The answer should contain each record below, repeated exactly.

(Records from a data collection)
-=-=-

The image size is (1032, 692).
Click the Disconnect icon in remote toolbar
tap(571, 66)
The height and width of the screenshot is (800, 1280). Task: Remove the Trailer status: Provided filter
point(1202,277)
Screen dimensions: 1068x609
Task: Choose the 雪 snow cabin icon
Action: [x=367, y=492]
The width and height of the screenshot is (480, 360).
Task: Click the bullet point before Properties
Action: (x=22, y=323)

-=-=-

■ **The answer**:
The image size is (1032, 692).
Click the Disconnect icon in remote toolbar
tap(571, 66)
The height and width of the screenshot is (800, 1280). Task: Remove the Trailer status: Provided filter
point(1202,277)
Screen dimensions: 1068x609
Task: Choose the 雪 snow cabin icon
Action: [x=367, y=492]
The width and height of the screenshot is (480, 360).
Task: Click the bullet point before Properties
Action: (x=22, y=323)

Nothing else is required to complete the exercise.